Finalmente, la división de poder del constitucionalismo liberal, inspirado en la enseñanza de Montesquieu19, entra en crisis, confirmándose así sus temores, ya que desaparece la distinción entre legislativo y ejecutivo, así como el fundamental hecho de que la mayoría ganadora de las elecciones se encarga, además, de gestionar una organización de tipo finalista:
Cuando en la misma persona o en el mismo cuerpo de magistratura el poder legislativo está unido al poder ejecutivo, no hay libertad; porque se puede temer que el mismo monarca o el mismo senado hagan las leyes tiránicas para imponerlas tiránicamente. No hay libertad si el poder judicial no está separado del poder legislativo y del ejecutivo. Si estuviera unido al poder legislativo, el poder sobre la vida y la libertad de los ciudadanos sería arbitrario, ya que el juez sería al mismo tiempo legislador. Si estuviera unido al poder ejecutivo, el juez podría tener la fuerza de un opresor.
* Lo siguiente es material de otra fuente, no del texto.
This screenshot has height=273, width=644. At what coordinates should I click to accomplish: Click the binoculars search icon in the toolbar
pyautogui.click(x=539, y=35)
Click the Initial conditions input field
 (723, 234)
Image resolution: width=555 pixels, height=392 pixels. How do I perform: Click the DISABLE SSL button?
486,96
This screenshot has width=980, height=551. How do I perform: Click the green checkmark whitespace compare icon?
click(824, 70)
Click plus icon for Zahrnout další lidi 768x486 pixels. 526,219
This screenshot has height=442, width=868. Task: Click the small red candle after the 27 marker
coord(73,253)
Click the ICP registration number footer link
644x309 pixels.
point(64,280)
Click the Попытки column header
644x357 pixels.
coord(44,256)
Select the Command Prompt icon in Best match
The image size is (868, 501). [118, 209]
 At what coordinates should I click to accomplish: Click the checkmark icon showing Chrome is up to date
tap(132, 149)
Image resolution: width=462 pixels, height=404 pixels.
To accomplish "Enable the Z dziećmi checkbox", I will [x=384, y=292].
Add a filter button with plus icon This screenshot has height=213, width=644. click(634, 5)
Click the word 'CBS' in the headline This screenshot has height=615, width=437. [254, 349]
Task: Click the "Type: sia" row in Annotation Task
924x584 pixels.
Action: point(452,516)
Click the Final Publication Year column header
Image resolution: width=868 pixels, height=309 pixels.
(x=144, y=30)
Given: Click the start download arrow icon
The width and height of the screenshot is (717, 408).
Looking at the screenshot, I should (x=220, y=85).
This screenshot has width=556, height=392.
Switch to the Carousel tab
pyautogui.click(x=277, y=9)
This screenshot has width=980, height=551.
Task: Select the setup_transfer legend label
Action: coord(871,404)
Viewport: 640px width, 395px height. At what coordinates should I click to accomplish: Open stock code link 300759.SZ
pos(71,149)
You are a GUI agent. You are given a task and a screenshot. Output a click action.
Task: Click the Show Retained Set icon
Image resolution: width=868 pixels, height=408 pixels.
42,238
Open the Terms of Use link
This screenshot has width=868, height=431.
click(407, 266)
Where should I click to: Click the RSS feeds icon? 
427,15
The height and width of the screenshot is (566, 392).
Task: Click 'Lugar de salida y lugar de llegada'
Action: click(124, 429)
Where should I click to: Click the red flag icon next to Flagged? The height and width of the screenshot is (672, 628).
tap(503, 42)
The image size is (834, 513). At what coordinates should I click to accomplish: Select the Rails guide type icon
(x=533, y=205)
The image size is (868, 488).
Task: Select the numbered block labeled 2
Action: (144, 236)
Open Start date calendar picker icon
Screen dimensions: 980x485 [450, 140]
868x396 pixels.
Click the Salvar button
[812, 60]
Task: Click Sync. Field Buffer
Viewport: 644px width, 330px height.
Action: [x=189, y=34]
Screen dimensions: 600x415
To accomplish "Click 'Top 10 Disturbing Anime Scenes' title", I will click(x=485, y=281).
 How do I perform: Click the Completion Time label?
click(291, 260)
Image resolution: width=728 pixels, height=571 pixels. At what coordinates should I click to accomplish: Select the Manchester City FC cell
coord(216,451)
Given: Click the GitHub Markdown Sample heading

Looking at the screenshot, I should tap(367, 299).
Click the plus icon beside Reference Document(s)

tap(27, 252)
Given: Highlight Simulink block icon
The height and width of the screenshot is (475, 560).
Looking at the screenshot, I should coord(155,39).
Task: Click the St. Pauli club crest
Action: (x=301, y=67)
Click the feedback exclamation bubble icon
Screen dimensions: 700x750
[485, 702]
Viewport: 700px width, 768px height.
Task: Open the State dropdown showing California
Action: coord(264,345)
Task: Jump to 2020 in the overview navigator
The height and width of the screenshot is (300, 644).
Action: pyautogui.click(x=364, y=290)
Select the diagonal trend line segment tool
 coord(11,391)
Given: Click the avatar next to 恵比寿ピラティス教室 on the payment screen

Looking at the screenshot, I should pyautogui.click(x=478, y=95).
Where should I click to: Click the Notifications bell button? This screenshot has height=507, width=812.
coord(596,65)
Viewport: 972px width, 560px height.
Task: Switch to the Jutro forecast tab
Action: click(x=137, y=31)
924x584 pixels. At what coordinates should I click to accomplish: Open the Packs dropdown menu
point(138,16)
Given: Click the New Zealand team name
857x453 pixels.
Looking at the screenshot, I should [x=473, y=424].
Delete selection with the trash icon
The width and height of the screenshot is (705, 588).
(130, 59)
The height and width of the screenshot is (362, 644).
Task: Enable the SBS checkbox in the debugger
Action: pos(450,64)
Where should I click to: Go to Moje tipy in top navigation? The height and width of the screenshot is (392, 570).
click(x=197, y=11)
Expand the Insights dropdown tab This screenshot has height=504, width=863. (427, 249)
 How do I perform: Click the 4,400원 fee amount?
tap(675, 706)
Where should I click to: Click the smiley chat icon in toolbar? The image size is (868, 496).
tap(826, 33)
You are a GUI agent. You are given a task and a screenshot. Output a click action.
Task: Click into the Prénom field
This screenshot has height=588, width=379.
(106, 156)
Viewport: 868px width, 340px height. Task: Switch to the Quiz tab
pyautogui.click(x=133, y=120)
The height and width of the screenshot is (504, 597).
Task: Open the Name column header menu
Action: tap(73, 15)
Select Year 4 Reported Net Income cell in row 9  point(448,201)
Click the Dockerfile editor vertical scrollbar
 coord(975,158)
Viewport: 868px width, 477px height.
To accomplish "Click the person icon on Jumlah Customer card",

Todo estaría perdido si una única persona, o el mismo cuerpo de grandes, de nobles, o de pueblo, ejerciera estos tres poderes: el de hacer las leyes, el de ejecutar las resoluciones públicas, y el de juzgar los delitos y litigios de los privados.
1 Para profundizar en el estudio de la simbiosis y convergencia entre democracia y liberalismo véase: Ferrán Requejo Coll, Las democracias. Democracia antigua, democracia liberal y Estado de Bienestar; Bobbio, N., Liberalism and democracy; Sartori, G., ¿Qué es la democracia?
2 En este sentido, cabría decir lo señalado por Cabeddu, R., Atlas del Liberalismo, pág. 110: "Podría incluso decirse que el modelo liberal-democrático ha aflorado, sin haber sido querido o proyectado, como un conjunto de remedios empíricos y de compromisos, en relación con problemas que la teoría liberal, la democrática y la socialista no eran por sí solas capaces de afrontar y resolver manteniendo la estabilidad social, la libertad individual y la eficiencia económica".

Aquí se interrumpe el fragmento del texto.